• Work request: The answer must consist of every line in the records below that contains the string "each".

Data entries:

# # #

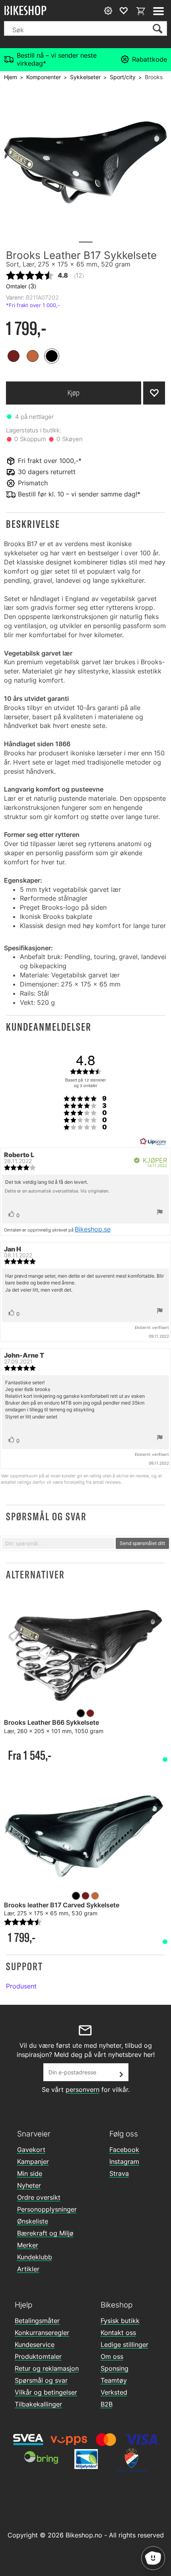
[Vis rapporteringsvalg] (160, 1213)
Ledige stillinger (124, 2344)
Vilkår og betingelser (46, 2392)
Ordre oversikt (38, 2197)
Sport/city (123, 77)
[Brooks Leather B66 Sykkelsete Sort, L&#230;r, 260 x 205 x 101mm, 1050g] (85, 1655)
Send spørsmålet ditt (142, 1543)
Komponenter (43, 77)
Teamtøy (114, 2380)
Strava (119, 2173)
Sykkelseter (85, 77)
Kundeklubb (34, 2257)
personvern (82, 2089)
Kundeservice (34, 2344)
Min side (29, 2173)
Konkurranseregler (42, 2333)
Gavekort (31, 2150)
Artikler (28, 2269)
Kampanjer (33, 2161)
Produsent (21, 1986)
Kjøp (74, 393)
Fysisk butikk (120, 2321)
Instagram (124, 2161)
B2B (107, 2404)
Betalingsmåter (37, 2321)
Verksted (114, 2392)
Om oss (112, 2356)
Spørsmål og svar (41, 2380)
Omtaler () (21, 286)
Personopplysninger (47, 2209)
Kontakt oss (118, 2333)
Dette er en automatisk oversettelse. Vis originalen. (57, 1191)
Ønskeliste (32, 2221)
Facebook (124, 2150)
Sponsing (114, 2368)
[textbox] (58, 1543)
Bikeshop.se (93, 1229)
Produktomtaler (38, 2356)
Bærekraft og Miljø (45, 2233)
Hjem (10, 77)
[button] (85, 524)
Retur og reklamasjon (47, 2368)
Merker (27, 2245)
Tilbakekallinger (38, 2404)
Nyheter (29, 2185)
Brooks (154, 77)
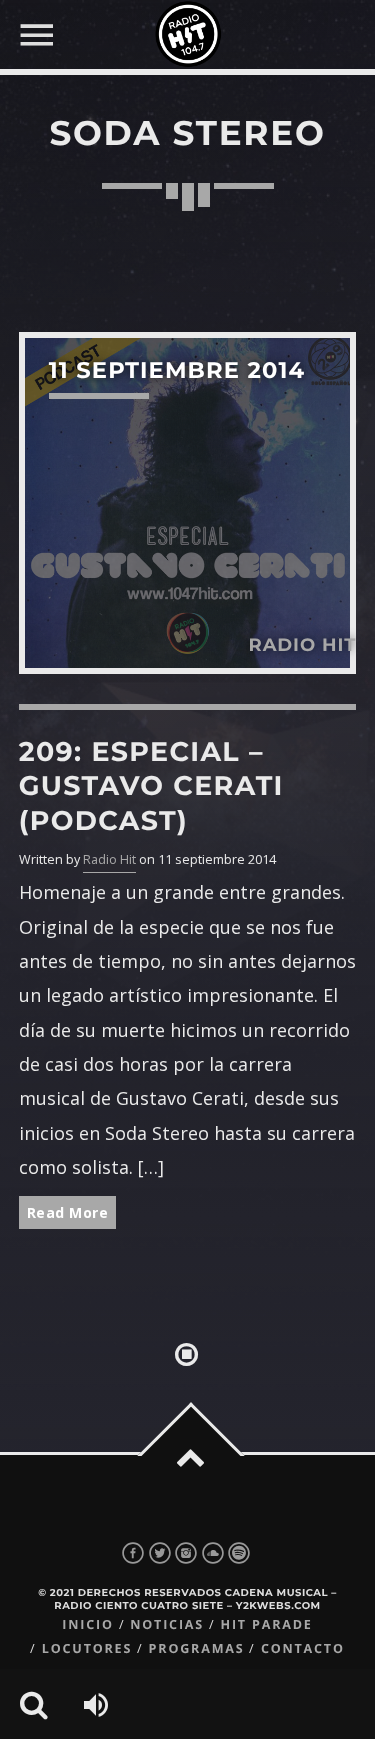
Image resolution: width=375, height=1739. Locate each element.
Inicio (88, 1624)
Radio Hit (109, 859)
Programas (197, 1648)
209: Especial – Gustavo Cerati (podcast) (151, 785)
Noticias (167, 1624)
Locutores (87, 1648)
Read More (68, 1212)
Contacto (303, 1648)
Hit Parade (266, 1624)
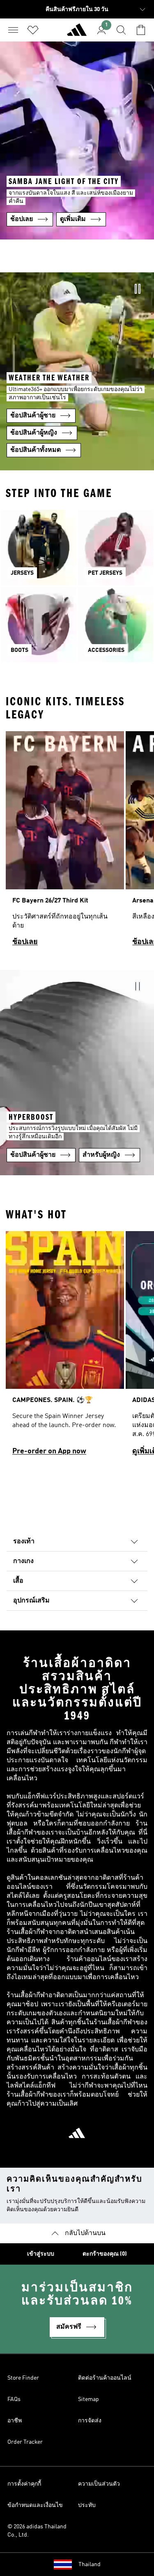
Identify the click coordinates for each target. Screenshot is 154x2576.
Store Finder (23, 2378)
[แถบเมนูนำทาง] (13, 30)
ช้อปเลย (25, 942)
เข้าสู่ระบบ (40, 2254)
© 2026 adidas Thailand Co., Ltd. (37, 2531)
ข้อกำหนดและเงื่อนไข (35, 2505)
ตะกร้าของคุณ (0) (105, 2254)
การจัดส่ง (89, 2421)
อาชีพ (14, 2421)
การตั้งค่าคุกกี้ (24, 2484)
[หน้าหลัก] (77, 33)
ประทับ (87, 2505)
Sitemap (88, 2399)
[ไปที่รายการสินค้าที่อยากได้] (33, 30)
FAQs (14, 2399)
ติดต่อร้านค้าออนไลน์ (104, 2378)
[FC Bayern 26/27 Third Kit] (65, 842)
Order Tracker (25, 2442)
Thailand (89, 2564)
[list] (77, 842)
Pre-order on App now (49, 1451)
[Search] (121, 30)
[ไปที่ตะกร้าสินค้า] (141, 30)
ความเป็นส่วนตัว (99, 2484)
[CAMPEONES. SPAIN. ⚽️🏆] (65, 1347)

# # #

• Solution for this exercise:
Image resolution: width=375, height=1739. Locate each element.
Identify the click coordinates for each target. Screenshot is 154x2576.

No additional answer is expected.